--- Brief ---
In the listing below, how many lines carry the word "computer"? Reply with only the number.
******************************
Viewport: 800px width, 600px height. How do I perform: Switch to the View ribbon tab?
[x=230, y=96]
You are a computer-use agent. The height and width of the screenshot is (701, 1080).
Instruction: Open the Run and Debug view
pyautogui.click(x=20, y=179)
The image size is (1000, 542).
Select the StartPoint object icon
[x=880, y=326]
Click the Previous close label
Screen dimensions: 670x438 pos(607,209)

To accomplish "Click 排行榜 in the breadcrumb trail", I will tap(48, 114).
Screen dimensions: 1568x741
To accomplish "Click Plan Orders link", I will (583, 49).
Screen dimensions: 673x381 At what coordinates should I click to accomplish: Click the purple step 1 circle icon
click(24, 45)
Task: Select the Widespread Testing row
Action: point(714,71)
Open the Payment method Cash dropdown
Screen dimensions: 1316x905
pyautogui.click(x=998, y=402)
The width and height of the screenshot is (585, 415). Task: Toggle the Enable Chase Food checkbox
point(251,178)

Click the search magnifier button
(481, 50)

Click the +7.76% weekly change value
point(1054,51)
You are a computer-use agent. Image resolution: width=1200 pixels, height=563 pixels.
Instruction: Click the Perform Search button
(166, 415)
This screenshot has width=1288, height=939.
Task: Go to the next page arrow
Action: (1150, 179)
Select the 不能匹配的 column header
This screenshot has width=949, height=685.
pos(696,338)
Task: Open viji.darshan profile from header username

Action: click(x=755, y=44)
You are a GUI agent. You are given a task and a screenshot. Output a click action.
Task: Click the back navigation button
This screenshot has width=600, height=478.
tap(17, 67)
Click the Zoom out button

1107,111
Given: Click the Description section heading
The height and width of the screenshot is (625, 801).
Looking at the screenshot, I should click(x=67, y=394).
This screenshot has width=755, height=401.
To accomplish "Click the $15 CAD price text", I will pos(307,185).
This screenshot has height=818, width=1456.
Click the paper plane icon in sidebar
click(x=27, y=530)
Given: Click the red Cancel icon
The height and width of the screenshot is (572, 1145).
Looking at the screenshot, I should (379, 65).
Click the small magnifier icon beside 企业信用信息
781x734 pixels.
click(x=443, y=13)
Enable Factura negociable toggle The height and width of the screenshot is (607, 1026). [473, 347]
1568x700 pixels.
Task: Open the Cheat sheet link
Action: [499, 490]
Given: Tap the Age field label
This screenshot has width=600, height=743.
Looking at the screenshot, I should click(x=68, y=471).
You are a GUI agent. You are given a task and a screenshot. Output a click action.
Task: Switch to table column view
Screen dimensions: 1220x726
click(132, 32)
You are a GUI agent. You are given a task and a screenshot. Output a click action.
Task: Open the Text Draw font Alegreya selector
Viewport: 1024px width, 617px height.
******************************
--- Written answer ---
2